En la gran ciudad de Madrid, el Ayuntamiento ha vuelto a retrasar el “cierre del centro” una semana más, para que no coincida con el Black Friday. Es decir, ante la perspectiva de masas enfurecidas de compradores asaltando el centro de la urbe, el Ayuntamiento ha decidido retrasar la inauguración de Madrid Central, la zona de “solo coches de residentes” que coincide con el distrito centro de la ciudad.

Todo el mundo ha dado un gran suspiro de alivio, y en general se tiene la esperanza de que Madrid Central nunca se ponga en marcha. Están en contra la oposición municipal, la Comunidad de Madrid, los comerciantes y empresarios de toda la ciudad y los vecinos de Madrid con coche que no viven en el centro. A favor están los turistas, que se mueven entre el Museo del Prado y el Palacio Real caminando o en segway, los niños y ancianos que ven reducirse el riesgo de ser atropellados y los inevitables pijos del centro.

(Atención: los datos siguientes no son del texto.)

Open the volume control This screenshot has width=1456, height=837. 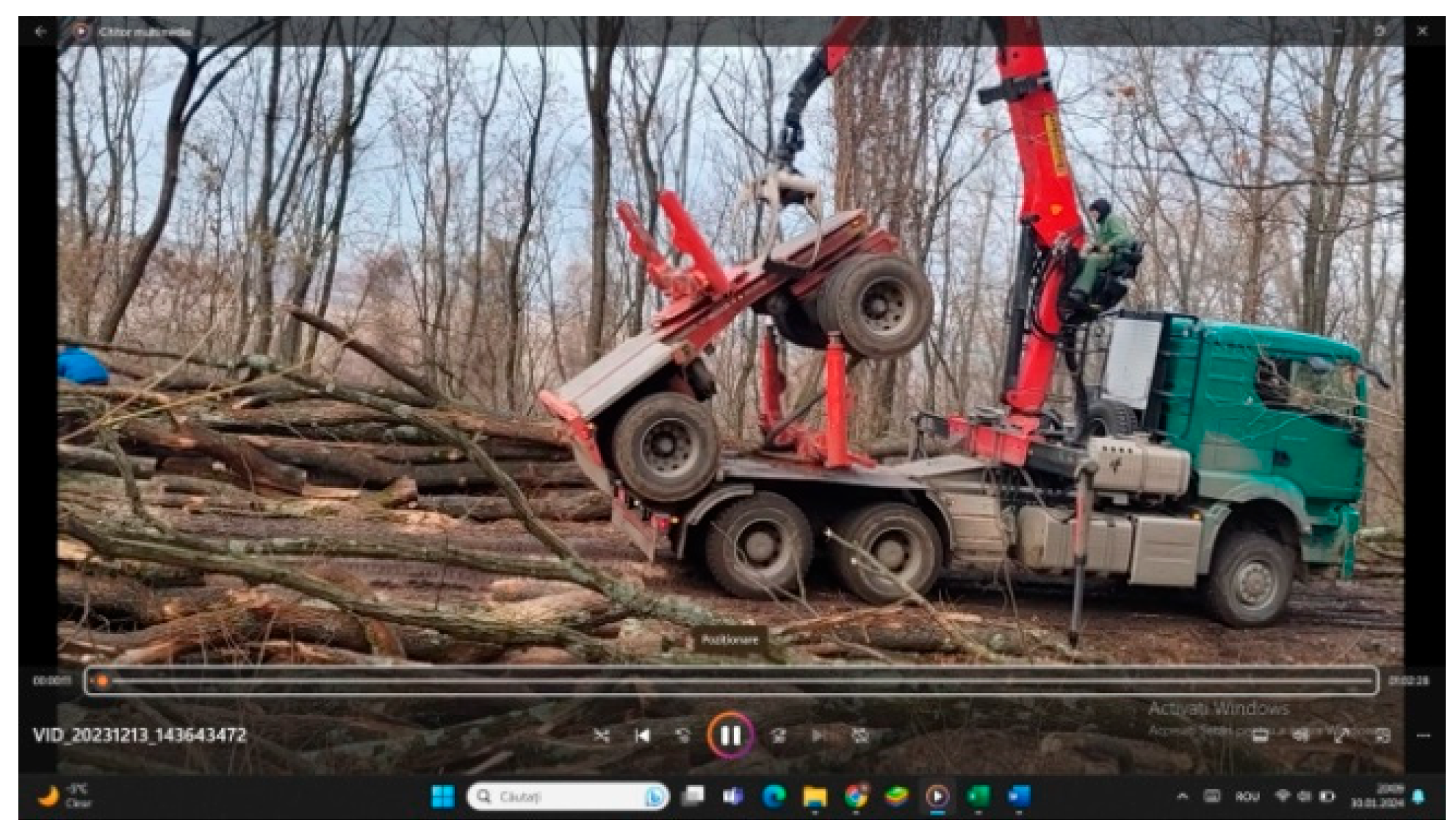coord(1301,735)
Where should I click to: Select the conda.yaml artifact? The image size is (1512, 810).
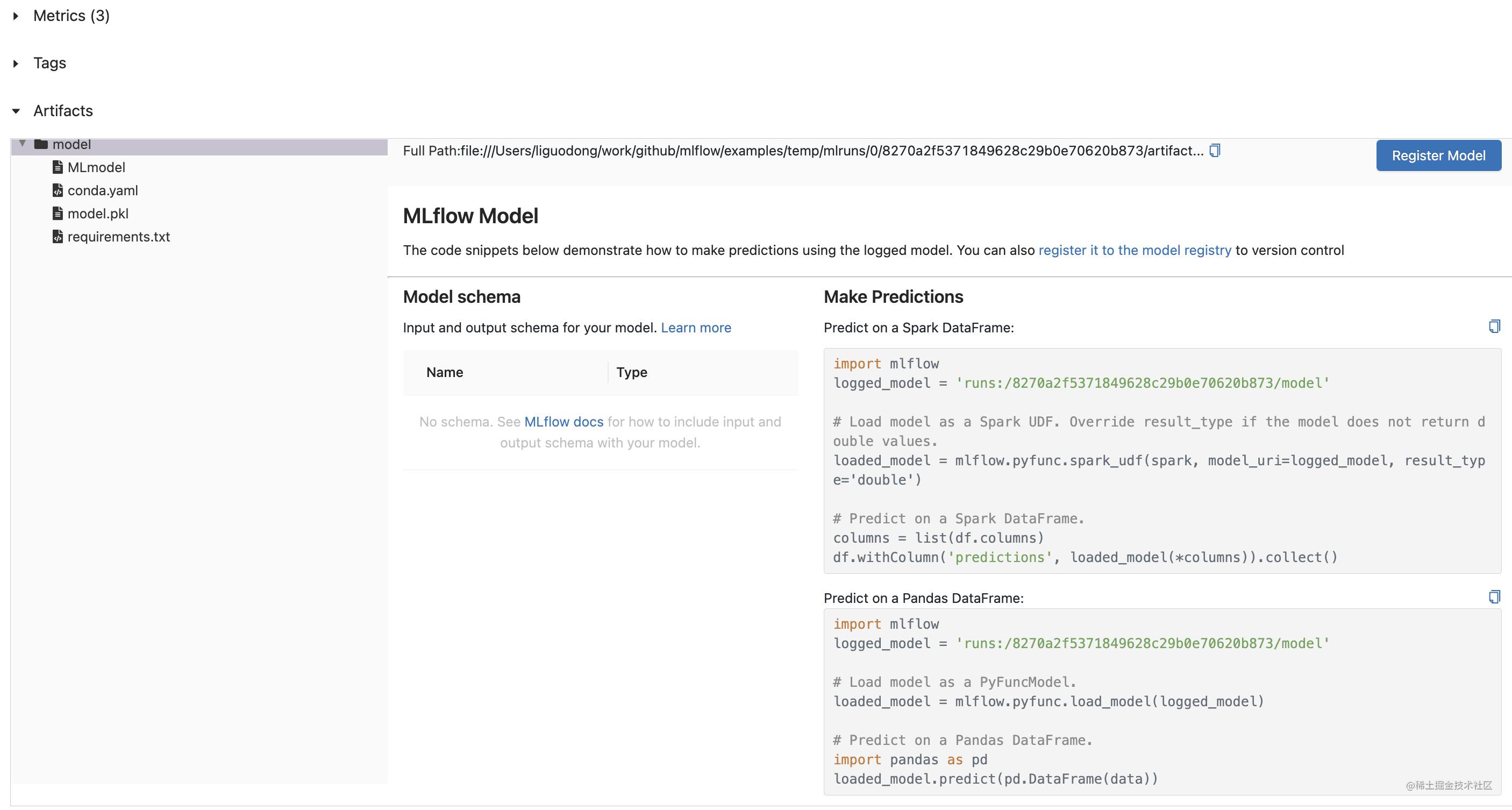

¿La ciudad contra la región?

El argumento del Ayuntamiento es que la normativa europea de limpieza del aire no deja otra opción. Si circulan menos coches por el centro, el aire tendrá menos densidad de óxidos de nitrógeno y otros contaminantes. El siguiente paso será extender la medida a la almendra central y luego a todo el municipio. Así que Madrid Central tiene su importancia, como pequeño avance de todo lo que vendrá después: nada menos que una ciudad entera libre de coches.

Por esta razón, la lucha política e informativa está siendo importante. No es para menos, porque es una versión de la eterna lucha entre el campo y la ciudad. Los que viven en el campo (es decir, en zonas periféricas con mucho espacio) no entienden que no les dejen usar el coche cuando les apetece darse una vuelta por la ciudad. “El que quiera vivir en un entorno sano y peatonal, que se vaya a un pueblo”. Tampoco entienden que deban seguir pagando el impuesto de circulación si no les dejan usar el coche. Están hartos de tener que hacer muchos kilómetros diarios para ir a trabajar y que encima les pongan trabas para usar el coche.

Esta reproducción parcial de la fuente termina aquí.